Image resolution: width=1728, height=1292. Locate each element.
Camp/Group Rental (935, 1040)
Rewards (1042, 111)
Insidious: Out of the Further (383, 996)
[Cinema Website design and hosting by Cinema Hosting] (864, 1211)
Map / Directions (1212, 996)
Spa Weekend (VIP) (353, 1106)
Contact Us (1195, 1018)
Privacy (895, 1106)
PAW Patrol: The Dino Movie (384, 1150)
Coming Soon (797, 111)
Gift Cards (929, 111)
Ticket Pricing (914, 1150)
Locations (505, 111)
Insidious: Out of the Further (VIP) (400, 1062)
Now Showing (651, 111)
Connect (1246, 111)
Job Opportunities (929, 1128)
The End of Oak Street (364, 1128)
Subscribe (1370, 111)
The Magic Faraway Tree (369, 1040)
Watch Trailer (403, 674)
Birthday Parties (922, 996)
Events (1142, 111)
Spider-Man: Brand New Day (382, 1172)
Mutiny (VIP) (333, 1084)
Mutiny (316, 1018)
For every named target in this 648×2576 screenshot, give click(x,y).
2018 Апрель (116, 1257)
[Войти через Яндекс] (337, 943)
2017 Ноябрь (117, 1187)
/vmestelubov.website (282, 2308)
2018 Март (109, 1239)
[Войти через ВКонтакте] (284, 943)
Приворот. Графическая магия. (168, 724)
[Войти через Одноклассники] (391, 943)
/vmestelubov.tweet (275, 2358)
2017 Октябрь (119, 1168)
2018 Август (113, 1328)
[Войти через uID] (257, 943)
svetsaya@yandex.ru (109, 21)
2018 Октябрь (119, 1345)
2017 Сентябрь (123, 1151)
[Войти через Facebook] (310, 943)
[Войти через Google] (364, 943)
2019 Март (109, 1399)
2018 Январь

Exercise objective: Where the data above reaches the line holding "Spa Weekend (VIP) (353, 1106)", begin printing, and stop after the line holding "svetsaya@yandex.ru (109, 21)". Each line must be reproduced exactly, with nothing else added.

Answer for this exercise:
Spa Weekend (VIP) (353, 1106)
Contact Us (1195, 1018)
Privacy (895, 1106)
PAW Patrol: The Dino Movie (384, 1150)
Coming Soon (797, 111)
Gift Cards (929, 111)
Ticket Pricing (914, 1150)
Locations (505, 111)
Insidious: Out of the Further (VIP) (400, 1062)
Now Showing (651, 111)
Connect (1246, 111)
Job Opportunities (929, 1128)
The End of Oak Street (364, 1128)
Subscribe (1370, 111)
The Magic Faraway Tree (369, 1040)
Watch Trailer (403, 674)
Birthday Parties (922, 996)
Events (1142, 111)
Spider-Man: Brand New Day (382, 1172)
Mutiny (VIP) (333, 1084)
Mutiny (316, 1018)
For every named target in this 648×2576 screenshot, give click(x,y).
2018 Апрель (116, 1257)
[Войти через Яндекс] (337, 943)
2017 Ноябрь (117, 1187)
/vmestelubov.website (282, 2308)
2018 Март (109, 1239)
[Войти через ВКонтакте] (284, 943)
Приворот. Графическая магия. (168, 724)
[Войти через Одноклассники] (391, 943)
/vmestelubov.tweet (275, 2358)
2017 Октябрь (119, 1168)
2018 Август (113, 1328)
[Войти через uID] (257, 943)
svetsaya@yandex.ru (109, 21)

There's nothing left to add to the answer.